• **Aim of the task**
All entries shown below should be duplicated character for character.

• **Records for the exercise**

★ ★ ★ ★ ★ ★ ★

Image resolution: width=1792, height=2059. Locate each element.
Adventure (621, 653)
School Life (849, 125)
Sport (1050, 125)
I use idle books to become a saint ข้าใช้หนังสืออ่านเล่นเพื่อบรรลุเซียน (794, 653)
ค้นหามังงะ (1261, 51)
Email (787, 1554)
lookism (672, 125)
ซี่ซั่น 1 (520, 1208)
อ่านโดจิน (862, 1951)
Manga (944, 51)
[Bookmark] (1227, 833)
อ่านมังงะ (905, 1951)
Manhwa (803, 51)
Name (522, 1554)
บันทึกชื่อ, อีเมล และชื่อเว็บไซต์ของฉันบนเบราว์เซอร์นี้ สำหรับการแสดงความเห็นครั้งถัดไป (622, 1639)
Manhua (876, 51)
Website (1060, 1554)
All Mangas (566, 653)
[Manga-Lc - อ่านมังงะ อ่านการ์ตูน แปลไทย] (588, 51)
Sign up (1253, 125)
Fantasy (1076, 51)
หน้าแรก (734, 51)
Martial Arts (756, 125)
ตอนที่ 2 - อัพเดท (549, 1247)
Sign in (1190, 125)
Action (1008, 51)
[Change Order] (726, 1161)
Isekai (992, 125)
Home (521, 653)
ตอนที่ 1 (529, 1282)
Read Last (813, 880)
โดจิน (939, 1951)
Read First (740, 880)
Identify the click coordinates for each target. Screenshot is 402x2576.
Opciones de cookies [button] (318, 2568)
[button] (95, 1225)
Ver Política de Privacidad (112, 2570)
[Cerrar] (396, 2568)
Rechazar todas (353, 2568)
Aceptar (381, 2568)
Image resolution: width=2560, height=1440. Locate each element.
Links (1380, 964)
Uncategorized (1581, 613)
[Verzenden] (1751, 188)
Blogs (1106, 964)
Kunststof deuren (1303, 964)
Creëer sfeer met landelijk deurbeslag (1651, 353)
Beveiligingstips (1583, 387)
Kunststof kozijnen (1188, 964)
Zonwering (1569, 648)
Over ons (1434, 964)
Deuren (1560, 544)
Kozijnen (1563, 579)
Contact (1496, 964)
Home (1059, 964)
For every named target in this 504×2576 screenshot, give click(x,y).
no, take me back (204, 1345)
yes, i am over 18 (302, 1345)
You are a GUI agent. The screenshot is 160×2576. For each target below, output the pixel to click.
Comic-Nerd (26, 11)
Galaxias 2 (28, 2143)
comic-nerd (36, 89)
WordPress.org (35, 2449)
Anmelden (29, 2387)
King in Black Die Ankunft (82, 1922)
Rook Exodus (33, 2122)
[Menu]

★ ★ ★ ★ ★ ★ ★

• **The answer**
Image resolution: width=1792, height=2059. Locate each element.
Adventure (621, 653)
School Life (849, 125)
Sport (1050, 125)
I use idle books to become a saint ข้าใช้หนังสืออ่านเล่นเพื่อบรรลุเซียน (794, 653)
ค้นหามังงะ (1261, 51)
Email (787, 1554)
lookism (672, 125)
ซี่ซั่น 1 (520, 1208)
อ่านโดจิน (862, 1951)
Manga (944, 51)
[Bookmark] (1227, 833)
อ่านมังงะ (905, 1951)
Manhwa (803, 51)
Name (522, 1554)
บันทึกชื่อ, อีเมล และชื่อเว็บไซต์ของฉันบนเบราว์เซอร์นี้ สำหรับการแสดงความเห็นครั้งถัดไป (622, 1639)
Manhua (876, 51)
Website (1060, 1554)
All Mangas (566, 653)
[Manga-Lc - อ่านมังงะ อ่านการ์ตูน แปลไทย] (588, 51)
Sign up (1253, 125)
Fantasy (1076, 51)
หน้าแรก (734, 51)
Martial Arts (756, 125)
ตอนที่ 2 - อัพเดท (549, 1247)
Sign in (1190, 125)
Action (1008, 51)
[Change Order] (726, 1161)
Isekai (992, 125)
Home (521, 653)
ตอนที่ 1 (529, 1282)
Read Last (813, 880)
โดจิน (939, 1951)
Read First (740, 880)
Identify the click coordinates for each target. Screenshot is 402x2576.
Opciones de cookies [button] (318, 2568)
[button] (95, 1225)
Ver Política de Privacidad (112, 2570)
[Cerrar] (396, 2568)
Rechazar todas (353, 2568)
Aceptar (381, 2568)
Image resolution: width=2560, height=1440. Locate each element.
Links (1380, 964)
Uncategorized (1581, 613)
[Verzenden] (1751, 188)
Blogs (1106, 964)
Kunststof deuren (1303, 964)
Creëer sfeer met landelijk deurbeslag (1651, 353)
Beveiligingstips (1583, 387)
Kunststof kozijnen (1188, 964)
Zonwering (1569, 648)
Over ons (1434, 964)
Deuren (1560, 544)
Kozijnen (1563, 579)
Contact (1496, 964)
Home (1059, 964)
For every named target in this 504×2576 screenshot, give click(x,y).
no, take me back (204, 1345)
yes, i am over 18 (302, 1345)
You are a GUI agent. The screenshot is 160×2576. For each target below, output the pixel to click.
Comic-Nerd (26, 11)
Galaxias 2 (28, 2143)
comic-nerd (36, 89)
WordPress.org (35, 2449)
Anmelden (29, 2387)
King in Black Die Ankunft (82, 1922)
Rook Exodus (33, 2122)
[Menu]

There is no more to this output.